Weakness of the gluteus medius and gluteus minimus muscles is common across a wide range of musculoskeletal conditions.
These are also one of the more challenging muscle groups to train as muscle compensations are so common with traditional exercises that attempt to target this key area.
So in this article I’m going to review 4 key Gluteus Medius Exercises that you can use to target these key muscles.
[Remember, if you are a My Rehab Connection subscriber all of these exercises can be found in your Exercise Library.]
Exercise 1: Hip Abduction Passive Range Lift Off
The real key with targeting the lateral gluteal muscles is ensuring proper form. So these first 2 exercises are really effective as they limit the patient’s ability to compensate.
In this first exercise — hip abduction passive range lift off — we are focusing on training end-range hip abduction. As the muscle gets strong in the end-range position we can then back-fill the strength through the full range.
The height of the box or chair is important here. Ideally we want the resting position of the leg to 1-2 inches lower than their end-range position (i.e., the limit of their passive flexibility). Yoga blocks can be added to raise the foot position if needed.
From this position the patient needs to simply lift their foot up off the box, and hold. It is important to not allow the leg to flex or rotate, and to not allow the pelvis to rotate.
Typical prescription would be to work up to10 repetitions of 10 second holds (broken up into 2-3 sets if needed). Once this can be achieved we can progress to the next exercise.
Exercise 2: Wall Slides
Side lying leg lifts are the most common gluteus medius exercise. But improper form is so common that these exercises often become counter-productive.
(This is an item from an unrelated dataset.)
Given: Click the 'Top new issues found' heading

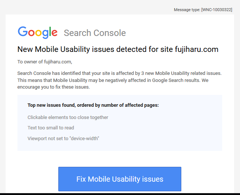Looking at the screenshot, I should tap(51, 105).
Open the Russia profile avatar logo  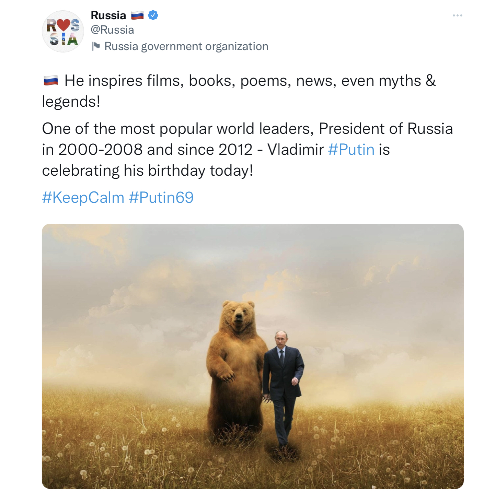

Performing this exercise against a wall eliminates these problems.
Start with the pelvis and shoulder flat against a wall. The top leg should be fully extended with the heel resting against the wall as well.
Lift the leg by sliding the heel up the wall. Keep the foot level so the leg doesn’t rotate.
Keeping the heel and trunk on the wall prevents the common compensation patterns of hip flexion and pelvic/trunk rotation.
Typical prescription would be to perform 3 sets to fatigue every other day (3x/week). When the patient can perform 3 sets of 10+ repetitions we can progress to the next exercise.
Exercise 3: Hip Abduction Hovers
With Hip Abduction Hovers we are starting to remove the constraints we relied on to prevent common compensations and starting to train the muscles through more varied joint angles and positions.
From a side lying position stack some yoga blocks down by the feet. The blocks should be in line with the hip and shoulder. The bottom leg is bent with the top leg fully extended and resting in front of the blocks.
Lift the leg straight up and then over the blocks, then lower back to the ground behind the blocks.
As the foot lifts the motion should stay isolated to the hip joint. Don’t allow the leg or pelvis to rotate.
Block height should be 1-2 inches below end-range hip abduction so it is a challenge to clear the blocks with the motion.
Typical prescription would be to perform 3 sets to fatigue 2-3 days per week.
Exercise 4: Side Lying Hip Windmills
This final exercise progresses the theme of training the muscles through more varied joint angles and positions. Here we are removing the blocks and increasing the range of flexion and extension used.
From a side lying position the bottom leg is bent with the top leg fully extended and resting in front of the blocks.
The leg is lifted as high as possible towards the ceiling. Holding the leg in maximum abduction, bring the leg forward as far as possible, then slowly lower the leg to the floor.
Now, keeping the leg fully flexed, lift the leg into maximum abduction again. Holding the leg in abduction bring the leg back into extension, then slowly lower the leg to the floor.
This exercise is also effective to include in general exercise programming to help improve and maintain optimal hip function.